Off the record, a number of Lebanese officials and political leaders have told me shocking things about Israel and Hezbollah—things that went way beyond what I or anyone else would expect them to say. I can’t tell you who said what—I don’t want to put anyone on a hit list—but it has been clear for some time, at least to those of us who know some of these people, that the real political views of Beirut’s elite are very different from what they say on the record. Almost all of them feel the point of a gun in their back when they speak publicly. The minute Hezbollah looks sufficiently weak, many of its “allies” are likely to bolt.

The party’s least reliable ally, Walid Jumblatt, the leader of Lebanon’s Druze minority, is already publicly turning. He has been compelled twice by serious threats of violence (against himself and his community) to submit to temporary “alliances” with Syria and Hezbollah. Everyone in Lebanon knows that he only works with Damascus when he’s under duress. Such cooperation is acutely painful to him since Assad’s ruthless late father, Hafez al-Assad, had his own father, Kamal Jumblatt, killed in 1977. The younger Jumblatt had to resubmit to Syrian power after Hezbollah, with help from thugs aligned with the Syrian Social Nationalist Party and Berri’s Amal militia, conquered West Beirut in May 2008. Jumblatt was left with no choice but to abandon his friends in the “March 14” bloc and work for Syria’s and Hezbollah’s interests, but he’s gearing up to switch yet again. While most of Hezbollah’s supposed friends in the Parliament are working to stymie the United Nations Special Tribunal for Lebanon—which recently issued arrest warrants for Hezbollah members wanted for the Hariri assassination—Jumblatt says Lebanon’s government must “abide by international resolutions” and cooperate with the U.N.
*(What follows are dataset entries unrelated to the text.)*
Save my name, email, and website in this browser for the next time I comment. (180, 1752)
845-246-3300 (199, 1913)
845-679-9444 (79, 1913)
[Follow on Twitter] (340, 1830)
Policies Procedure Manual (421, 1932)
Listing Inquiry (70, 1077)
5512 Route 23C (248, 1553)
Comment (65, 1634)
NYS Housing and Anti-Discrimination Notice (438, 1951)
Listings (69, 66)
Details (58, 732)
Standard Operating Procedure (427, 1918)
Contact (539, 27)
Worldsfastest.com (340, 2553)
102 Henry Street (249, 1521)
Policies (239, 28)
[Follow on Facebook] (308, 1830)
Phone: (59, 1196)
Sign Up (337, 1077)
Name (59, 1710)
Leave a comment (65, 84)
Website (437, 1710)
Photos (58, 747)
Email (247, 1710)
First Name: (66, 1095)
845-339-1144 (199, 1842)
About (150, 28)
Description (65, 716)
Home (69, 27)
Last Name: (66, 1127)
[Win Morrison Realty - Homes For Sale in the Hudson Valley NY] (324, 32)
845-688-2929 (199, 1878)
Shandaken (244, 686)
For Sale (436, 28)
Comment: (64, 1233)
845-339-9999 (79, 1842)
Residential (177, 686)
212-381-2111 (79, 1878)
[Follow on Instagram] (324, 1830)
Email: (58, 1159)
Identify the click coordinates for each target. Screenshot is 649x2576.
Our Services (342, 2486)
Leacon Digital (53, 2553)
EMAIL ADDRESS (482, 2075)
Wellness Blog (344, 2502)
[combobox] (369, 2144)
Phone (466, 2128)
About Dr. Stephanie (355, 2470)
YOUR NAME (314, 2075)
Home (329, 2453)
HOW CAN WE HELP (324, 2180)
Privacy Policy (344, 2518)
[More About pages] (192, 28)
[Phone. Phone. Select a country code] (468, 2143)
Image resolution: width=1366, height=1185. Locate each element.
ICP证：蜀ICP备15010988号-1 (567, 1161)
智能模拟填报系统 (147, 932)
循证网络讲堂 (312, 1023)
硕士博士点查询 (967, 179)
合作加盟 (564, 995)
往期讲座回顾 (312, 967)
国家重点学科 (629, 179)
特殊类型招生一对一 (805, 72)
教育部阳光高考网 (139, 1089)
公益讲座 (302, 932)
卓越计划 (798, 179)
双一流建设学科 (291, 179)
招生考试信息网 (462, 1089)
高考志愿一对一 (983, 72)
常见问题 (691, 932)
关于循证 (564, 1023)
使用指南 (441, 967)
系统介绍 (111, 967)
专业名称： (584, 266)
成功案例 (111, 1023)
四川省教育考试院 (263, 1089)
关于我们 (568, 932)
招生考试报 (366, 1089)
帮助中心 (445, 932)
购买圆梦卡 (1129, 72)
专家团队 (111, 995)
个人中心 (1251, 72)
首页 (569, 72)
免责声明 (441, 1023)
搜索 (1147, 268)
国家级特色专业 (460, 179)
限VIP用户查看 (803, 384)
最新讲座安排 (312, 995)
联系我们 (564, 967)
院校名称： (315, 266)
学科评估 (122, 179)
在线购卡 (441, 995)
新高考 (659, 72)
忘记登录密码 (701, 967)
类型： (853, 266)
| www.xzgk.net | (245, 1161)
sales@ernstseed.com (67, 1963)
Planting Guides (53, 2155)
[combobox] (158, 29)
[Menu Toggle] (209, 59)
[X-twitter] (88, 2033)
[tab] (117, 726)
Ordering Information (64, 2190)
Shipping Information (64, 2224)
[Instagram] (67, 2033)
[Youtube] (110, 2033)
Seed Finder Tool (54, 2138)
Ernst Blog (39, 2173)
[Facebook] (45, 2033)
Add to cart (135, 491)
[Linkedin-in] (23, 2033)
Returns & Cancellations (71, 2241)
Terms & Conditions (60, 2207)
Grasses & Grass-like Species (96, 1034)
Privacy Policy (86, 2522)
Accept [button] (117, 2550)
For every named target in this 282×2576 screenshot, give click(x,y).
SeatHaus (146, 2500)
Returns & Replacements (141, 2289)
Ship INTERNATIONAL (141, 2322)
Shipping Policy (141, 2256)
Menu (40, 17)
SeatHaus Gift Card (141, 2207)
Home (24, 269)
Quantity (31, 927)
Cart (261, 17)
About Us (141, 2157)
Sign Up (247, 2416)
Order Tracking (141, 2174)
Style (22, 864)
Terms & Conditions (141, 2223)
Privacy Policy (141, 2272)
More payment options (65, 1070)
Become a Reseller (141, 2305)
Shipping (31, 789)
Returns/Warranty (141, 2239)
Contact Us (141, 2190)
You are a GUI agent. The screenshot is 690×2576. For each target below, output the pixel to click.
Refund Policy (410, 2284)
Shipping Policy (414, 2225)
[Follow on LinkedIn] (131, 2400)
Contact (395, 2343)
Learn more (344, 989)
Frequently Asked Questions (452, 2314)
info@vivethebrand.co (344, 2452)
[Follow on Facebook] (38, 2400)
Jumblatt, like Druze leaders in Syria and Israel, sides with the strong horse. This makes him an excellent weathervane in a kaleidoscopically shifting swing state. If you want to know which way history is moving in Lebanon, you figure out whom Walid Jumblatt is siding with. As usual when transitioning from one side to another and hedging his bets, he’s splitting the political difference. Talk of disarming Hezbollah is “premature,” he says.

That should hardly give the Party of God much comfort. For his careful use of that word—and he chooses all of his words carefully—suggests that he thinks Lebanon isn’t ready to disarm Hezbollah today, but will be eventually.